GENERAL

The Importance of Saying 'Sorry'

04 January 2021 18:00

Have you ever made a mistake? Be it to a friend, family member, or even co-worker? If so, do you say sorry for the mistake that you made?

Young children acquire new behaviours through learning and/or observing the people around them, that is their natural instinct. That being said, parents who want their children to have a specific quality have to show said quality from a young age. Apologizing is a good way of teaching children to take responsibility for their actions.

As a parent, of course, you would want your children to have good morals, do what is right, and have the best qualities. This is why people teach their children how to conduct themselves as a member of a society or among their peers. But sometimes parents don’t do as they preach. There are parents who think saying sorry is a sign of weakness, especially to their children. This is wrong. Apologizing can be very rewarding as it relieves someone from the burden of their mistake and this should be taught to children by doing the same thing to them. To make a mistake is very normal, very natural. Those mistakes could be as simple as unintentional mistakes, white lies, or doing something impulsive. What counts is what you do after making a mistake.

Making a mistake and apologizing for it could make oneself feel ashamed of their actions. But with the lack of apology, children would believe that they are incapable of making mistakes, or even that it is unnatural for a person to make a mistake. What parents don’t realize is that if children are taught to apologize at a young age, they would have better development of empathy and they would have a better relationship with their children. Because when parents did something wrong and would not apologize, that could potentially leave a lasting scar for their children that they could remember for a long time. What children would learn from parents who are unwilling to apologise is that people of higher power don't have to apologise when they do something wrong and the people who love you and you love have the potential to hurt you. These kinds of thoughts could create trauma or trust issues that would last until adulthood.

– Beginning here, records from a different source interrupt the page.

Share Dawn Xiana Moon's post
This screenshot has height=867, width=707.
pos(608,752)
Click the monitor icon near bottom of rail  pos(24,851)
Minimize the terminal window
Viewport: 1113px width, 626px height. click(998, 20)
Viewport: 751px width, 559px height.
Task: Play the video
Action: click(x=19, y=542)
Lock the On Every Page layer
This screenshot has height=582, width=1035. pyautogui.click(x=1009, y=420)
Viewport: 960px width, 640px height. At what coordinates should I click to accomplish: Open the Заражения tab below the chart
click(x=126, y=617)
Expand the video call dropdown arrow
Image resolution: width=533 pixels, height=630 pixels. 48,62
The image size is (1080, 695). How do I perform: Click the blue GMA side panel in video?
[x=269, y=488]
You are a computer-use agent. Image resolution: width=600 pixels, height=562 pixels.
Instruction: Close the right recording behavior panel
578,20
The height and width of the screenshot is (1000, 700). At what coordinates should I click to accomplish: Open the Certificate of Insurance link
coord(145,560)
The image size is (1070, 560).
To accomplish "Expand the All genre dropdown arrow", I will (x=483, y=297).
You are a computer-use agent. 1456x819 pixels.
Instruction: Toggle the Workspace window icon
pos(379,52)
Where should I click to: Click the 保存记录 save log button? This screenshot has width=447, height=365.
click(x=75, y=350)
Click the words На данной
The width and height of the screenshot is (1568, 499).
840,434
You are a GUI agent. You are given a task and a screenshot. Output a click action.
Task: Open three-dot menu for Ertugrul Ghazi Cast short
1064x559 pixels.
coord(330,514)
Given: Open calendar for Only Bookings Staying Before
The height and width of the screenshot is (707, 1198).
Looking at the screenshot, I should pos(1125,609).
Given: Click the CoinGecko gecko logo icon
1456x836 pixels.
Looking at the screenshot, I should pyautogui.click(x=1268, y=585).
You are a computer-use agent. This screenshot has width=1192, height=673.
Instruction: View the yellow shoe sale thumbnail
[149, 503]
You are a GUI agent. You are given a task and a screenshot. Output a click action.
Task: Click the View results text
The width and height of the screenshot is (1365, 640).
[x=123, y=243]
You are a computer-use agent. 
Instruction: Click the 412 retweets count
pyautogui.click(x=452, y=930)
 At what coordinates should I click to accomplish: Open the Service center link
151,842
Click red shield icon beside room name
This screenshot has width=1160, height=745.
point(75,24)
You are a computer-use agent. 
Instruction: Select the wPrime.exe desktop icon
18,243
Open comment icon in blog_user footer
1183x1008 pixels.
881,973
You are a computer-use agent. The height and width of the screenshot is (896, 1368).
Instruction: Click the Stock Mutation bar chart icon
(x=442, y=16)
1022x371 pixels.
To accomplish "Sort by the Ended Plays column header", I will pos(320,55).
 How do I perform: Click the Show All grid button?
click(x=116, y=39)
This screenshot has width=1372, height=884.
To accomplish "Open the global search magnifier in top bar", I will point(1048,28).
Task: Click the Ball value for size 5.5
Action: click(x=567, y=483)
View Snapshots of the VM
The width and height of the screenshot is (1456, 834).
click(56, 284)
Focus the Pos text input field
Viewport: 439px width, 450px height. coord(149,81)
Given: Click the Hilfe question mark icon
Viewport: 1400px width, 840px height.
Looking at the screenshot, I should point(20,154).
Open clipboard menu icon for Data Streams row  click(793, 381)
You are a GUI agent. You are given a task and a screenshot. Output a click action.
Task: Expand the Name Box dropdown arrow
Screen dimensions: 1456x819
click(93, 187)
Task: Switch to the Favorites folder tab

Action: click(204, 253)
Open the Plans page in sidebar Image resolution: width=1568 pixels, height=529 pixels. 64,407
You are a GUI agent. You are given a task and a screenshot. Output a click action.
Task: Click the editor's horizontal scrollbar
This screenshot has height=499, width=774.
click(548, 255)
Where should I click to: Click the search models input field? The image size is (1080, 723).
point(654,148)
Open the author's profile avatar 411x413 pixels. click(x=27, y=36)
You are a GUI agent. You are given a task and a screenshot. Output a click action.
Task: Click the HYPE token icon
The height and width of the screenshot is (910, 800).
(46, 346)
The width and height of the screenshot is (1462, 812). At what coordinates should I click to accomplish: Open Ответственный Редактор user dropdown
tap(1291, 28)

How parents convey their apologies is also important. From a very young age, children should not be shamed for having feelings and their own thoughts on things and to express their feelings. Sometimes parents would discount children’s feelings by calling them ‘over-exaggeration of their feelings’, they act as if children’s feelings are not as was told. No matter how downplayed or exaggerated their expression of their feelings are, do not undermine their feelings and joke about it. This should not affect parents’ deftness in handling their children’s feelings. Which is another point, apologize as soon as possible, don’t take too long to approach your children and express how sorry you are. Children might not understand why you are apologizing so it is important to explain why you said sorry so that children would understand which behaviour was not good and so that they would not do the same behaviour.